*Assigned task:*
Write out word for word each line of the records, beginning at the first and stopping after the line with "The height and". Leave the pictures out.

= = = = = = =

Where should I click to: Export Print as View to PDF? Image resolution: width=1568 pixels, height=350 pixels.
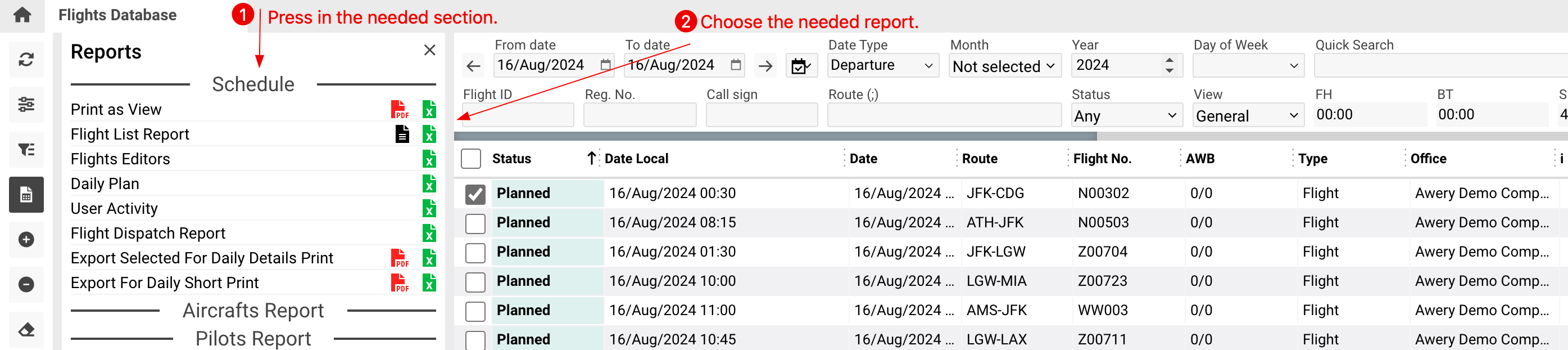[x=399, y=110]
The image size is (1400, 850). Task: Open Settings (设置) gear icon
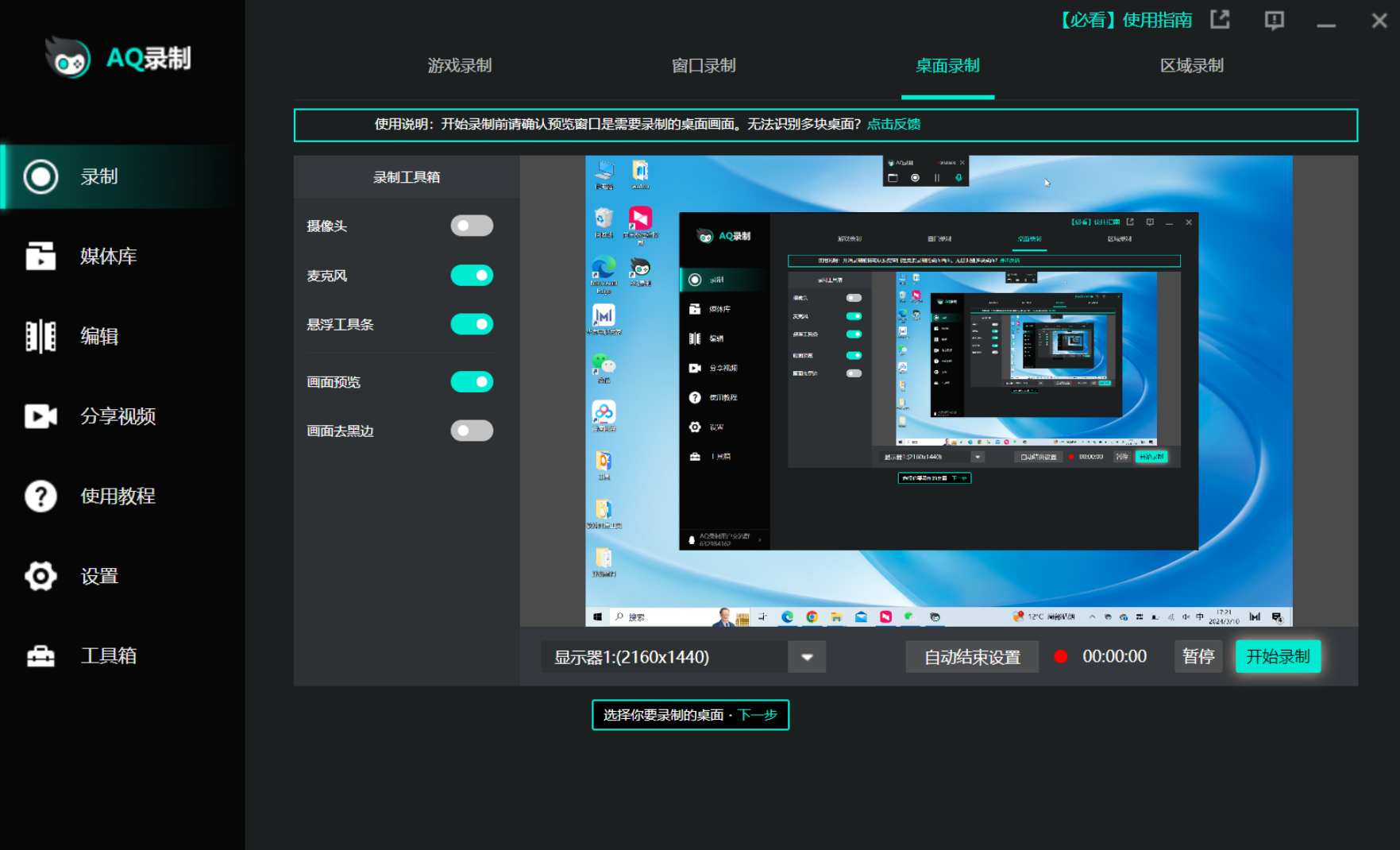40,576
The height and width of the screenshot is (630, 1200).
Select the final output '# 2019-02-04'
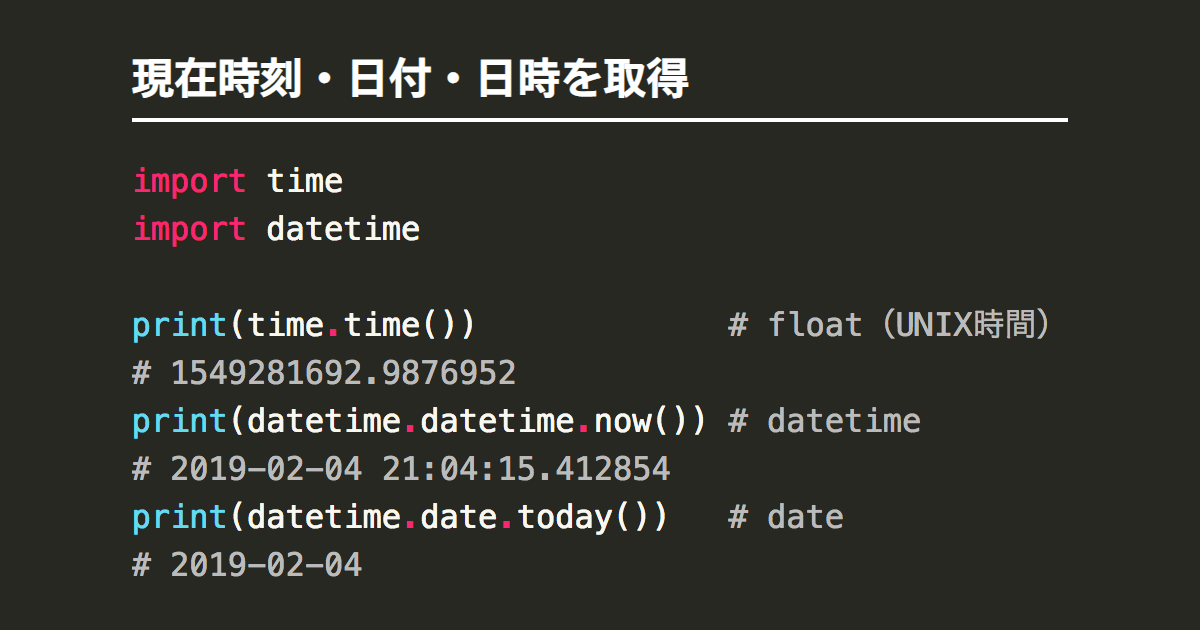point(247,565)

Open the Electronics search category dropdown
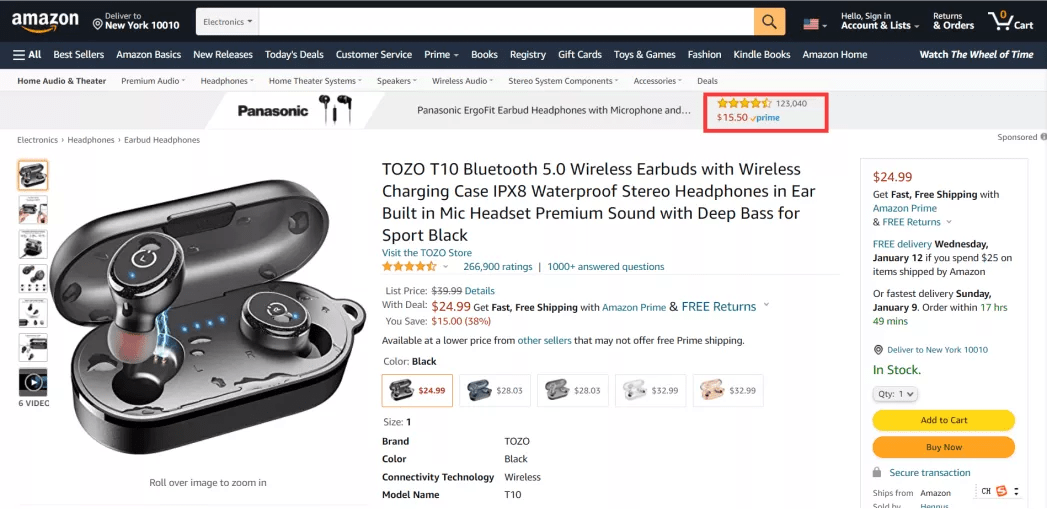click(228, 22)
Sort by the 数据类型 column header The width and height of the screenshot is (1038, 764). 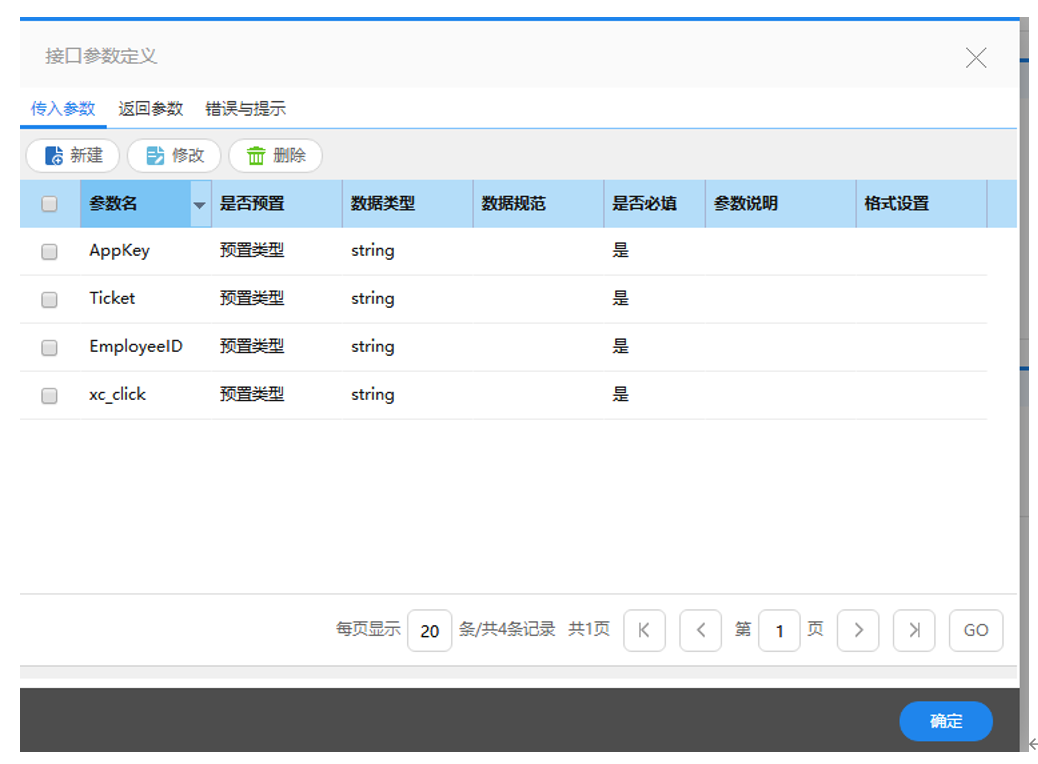point(383,204)
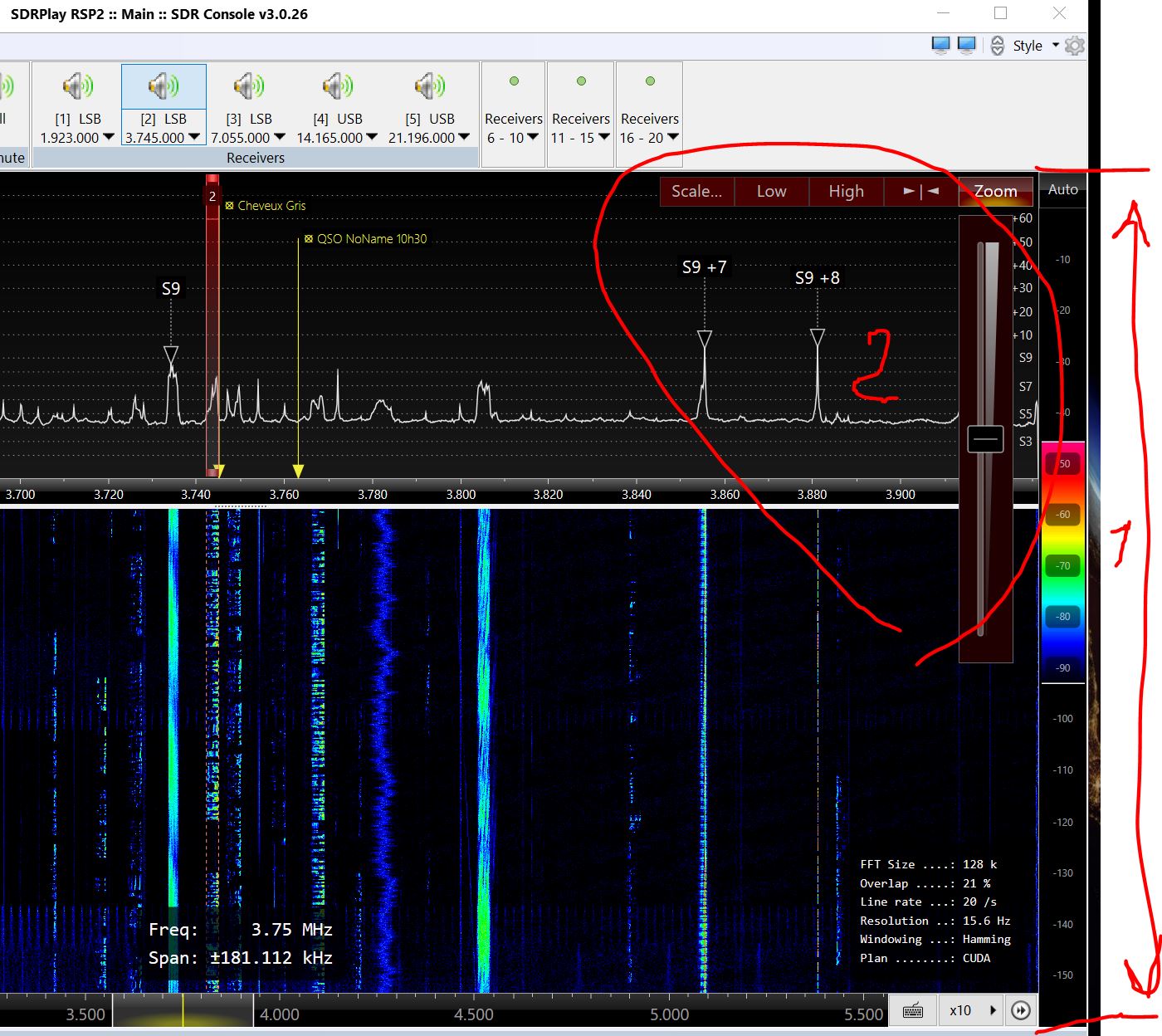Select receiver 4 USB speaker icon
This screenshot has width=1162, height=1036.
tap(338, 86)
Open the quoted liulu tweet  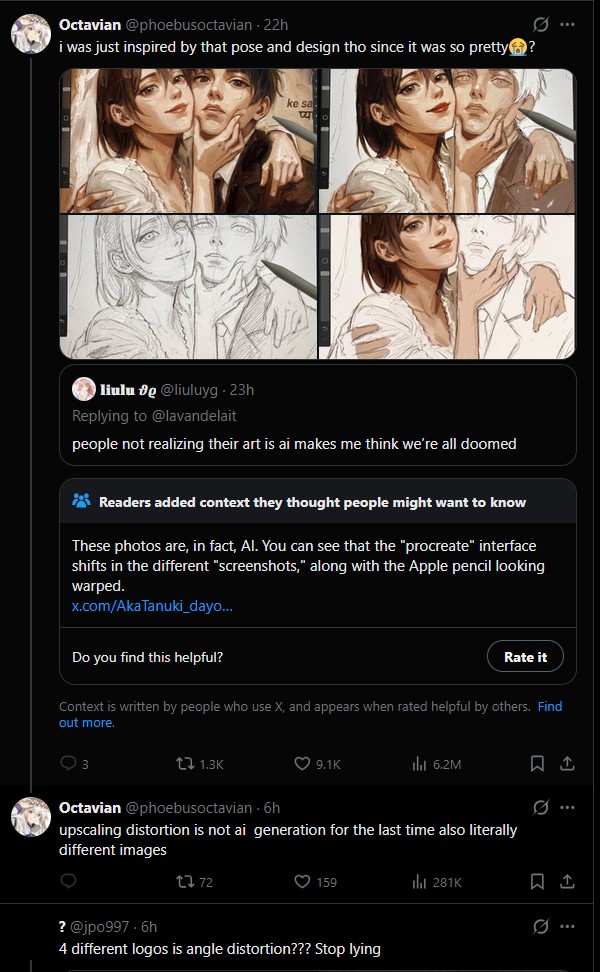318,415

= = = = = = =

*Answer to the exercise:*
Where should I click to: Export Print as View to PDF? Image resolution: width=1568 pixels, height=350 pixels.
[x=399, y=110]
The image size is (1400, 850). Task: Open Settings (设置) gear icon
40,576
The height and width of the screenshot is (630, 1200).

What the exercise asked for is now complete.